Este servicio, aunque modesto en frecuencia, sigue siendo hoy el principal —y a veces único— medio de acceso a la región durante la temporada de lluvias, cuando los caminos se vuelven intransitables. Su historia refleja el desafío permanente de integrar el extremo norte del Paraguay, una de las zonas más aisladas y despobladas del país, y explica por qué el Pantanal paraguayo sigue siendo, hasta hoy, un destino de acceso limitado y de fuerte carácter expedicionario.
En las últimas décadas, el valor del Pantanal paraguayo como reservorio de biodiversidad ha ganado reconocimiento, en sintonía con la importancia internacional del Pantanal como uno de los humedales más valiosos del mundo.

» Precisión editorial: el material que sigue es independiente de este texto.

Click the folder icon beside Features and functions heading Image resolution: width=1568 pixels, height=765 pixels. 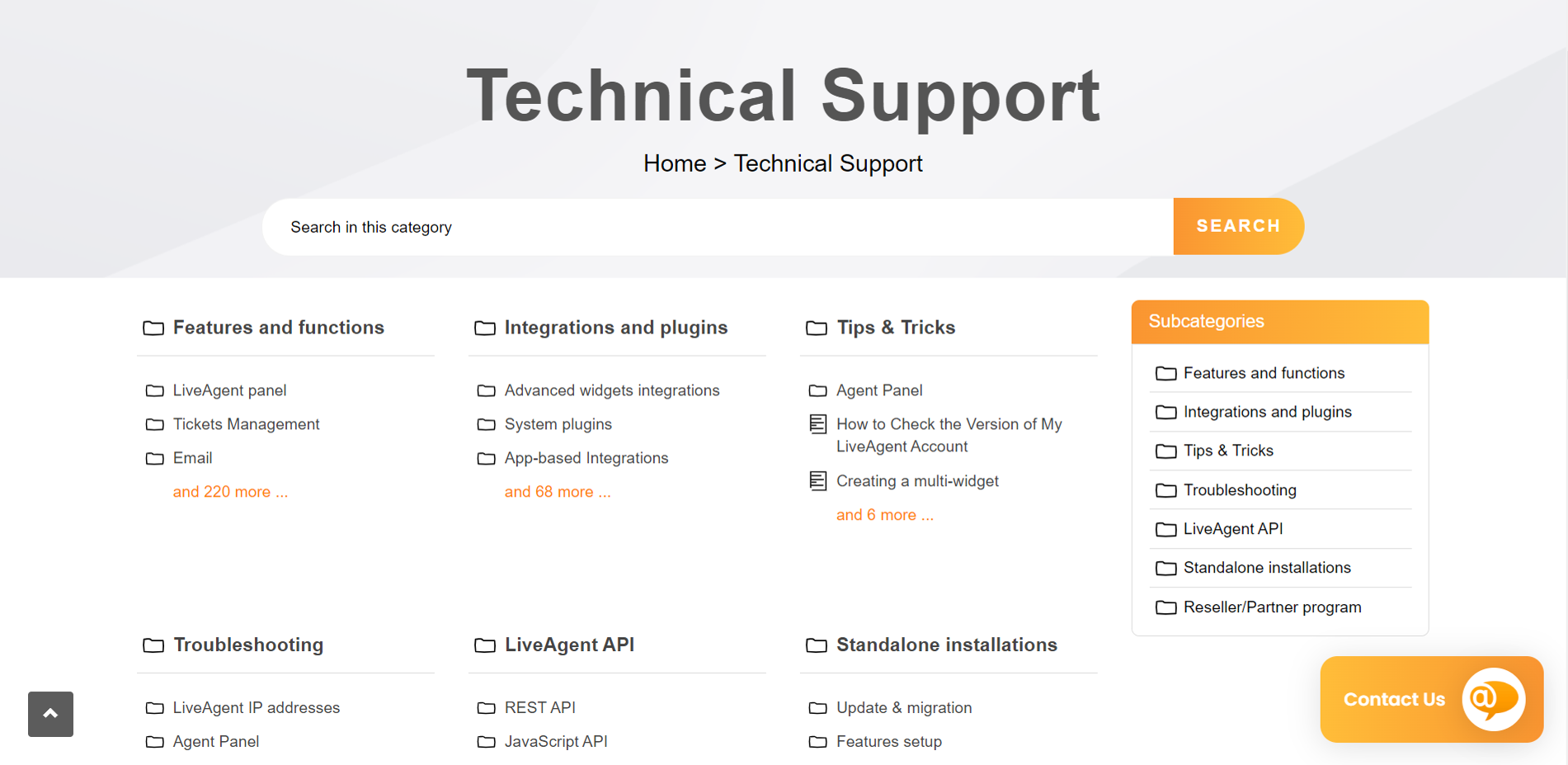pos(153,328)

La región alberga una fauna excepcional —yacarés, capibaras, ciervos de los pantanos, jaguares, nutrias gigantes y una avifauna riquísima encabezada por el jabirú— y ha sido objeto de iniciativas de conservación y de estudio, dada su relevancia ecológica.
Esa riqueza ha impulsado el turismo de naturaleza, sobre todo a través de cruceros fluviales que remontan el río Paraguay desde Concepción o Asunción hasta el Pantanal, y de expediciones orientadas a la observación de aves y fauna. A diferencia del Pantanal brasileño, mucho más desarrollado turísticamente, el lado paraguayo se mantiene más virgen y menos visitado, lo que constituye a la vez su mayor encanto y su principal limitación: naturaleza salvaje, pero con acceso difícil y escasa infraestructura.
El desafío hacia el futuro es conciliar la conservación de este humedal único con un desarrollo turístico y productivo sostenible, en una región presionada por el avance de la ganadería y los cambios en el uso de la tierra. El Pantanal paraguayo, con Bahía Negra como puerta, sigue siendo uno de los grandes tesoros naturales del país y un destino para quienes buscan la naturaleza en su estado más puro.